I have to parse a file, and indeed a have to read it first, here is my program :
import qualified Data.ByteString.Char8 as B
import System.Environment
main = do
args <- getArgs
let path = args !! 0
content <- B.readFile path
let lines = B.lines content
foobar lines
foobar :: [B.ByteString] -> IO()
foobar _ = return ()
but, after the compilation
> ghc --make -O2 tmp.hs
the execution goes through the following error when called with a 7Gigabyte file.
> ./tmp big_big_file.dat
> tmp: {handle: big_big_file.dat}: hGet: illegal ByteString size (-1501792951): illegal operation
thanks for any reply!
The length of ByteStrings are Int. If Int is 32 bits, a 7GB file will exceed the range of Int and the buffer request will be for a wrong size and can easily request a negative size.

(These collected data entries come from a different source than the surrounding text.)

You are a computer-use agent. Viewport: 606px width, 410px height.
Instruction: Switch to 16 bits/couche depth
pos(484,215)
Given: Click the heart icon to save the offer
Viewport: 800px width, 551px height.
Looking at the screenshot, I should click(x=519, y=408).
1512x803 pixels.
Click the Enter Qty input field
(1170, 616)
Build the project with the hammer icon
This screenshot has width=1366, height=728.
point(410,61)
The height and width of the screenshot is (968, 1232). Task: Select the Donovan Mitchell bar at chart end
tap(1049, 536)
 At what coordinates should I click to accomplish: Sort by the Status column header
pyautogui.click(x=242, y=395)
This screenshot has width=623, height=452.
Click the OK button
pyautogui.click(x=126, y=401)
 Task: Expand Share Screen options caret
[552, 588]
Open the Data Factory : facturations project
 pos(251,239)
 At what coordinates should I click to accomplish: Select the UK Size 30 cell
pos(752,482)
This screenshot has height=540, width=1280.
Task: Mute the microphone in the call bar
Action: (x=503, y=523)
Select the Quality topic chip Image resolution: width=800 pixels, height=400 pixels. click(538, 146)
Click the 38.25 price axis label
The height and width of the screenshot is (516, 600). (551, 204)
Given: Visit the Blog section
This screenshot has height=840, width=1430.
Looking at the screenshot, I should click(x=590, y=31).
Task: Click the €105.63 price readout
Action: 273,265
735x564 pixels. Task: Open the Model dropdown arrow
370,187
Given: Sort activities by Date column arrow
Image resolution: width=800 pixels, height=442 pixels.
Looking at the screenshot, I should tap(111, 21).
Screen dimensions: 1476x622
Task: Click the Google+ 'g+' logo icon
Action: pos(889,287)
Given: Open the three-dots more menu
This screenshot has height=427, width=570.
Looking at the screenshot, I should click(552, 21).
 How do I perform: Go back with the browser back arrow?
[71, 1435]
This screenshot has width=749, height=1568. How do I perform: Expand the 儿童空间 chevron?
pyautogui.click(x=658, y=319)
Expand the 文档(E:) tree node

The code for readFile converts the file size to Int for the buffer request
readFile :: FilePath -> IO ByteString
readFile f = bracket (openBinaryFile f ReadMode) hClose
(\h -> hFileSize h >>= hGet h . fromIntegral)
and if that overflows, an "illegal ByteString size" error or a segmentation fault are the most likely outcomes.
If at all possible, use lazy ByteStrings to handle files that big. In your case, you pretty much have to make it possible, since with 32 bit Ints, a 7GB ByteString is impossible to create.
If you need the lines to be strict ByteStrings for the processing, and no line is exceedingly long, you can go through lazy ByteStrings to achieve that
import qualified Data.ByteString.Lazy.Char8 as LC
import qualified Data.ByteString.Char8 as C
main = do
...
content <- LC.readFile path
let llns = LC.lines content
slns = map (C.concat . LC.toChunks) llns
foobar slns
but if you can modify your processing to deal with lazy ByteStrings, that will probably be better overall.
Strict ByteStrings only support up to 2 GiB of memory. You need to use lazy ByteStrings for it to work.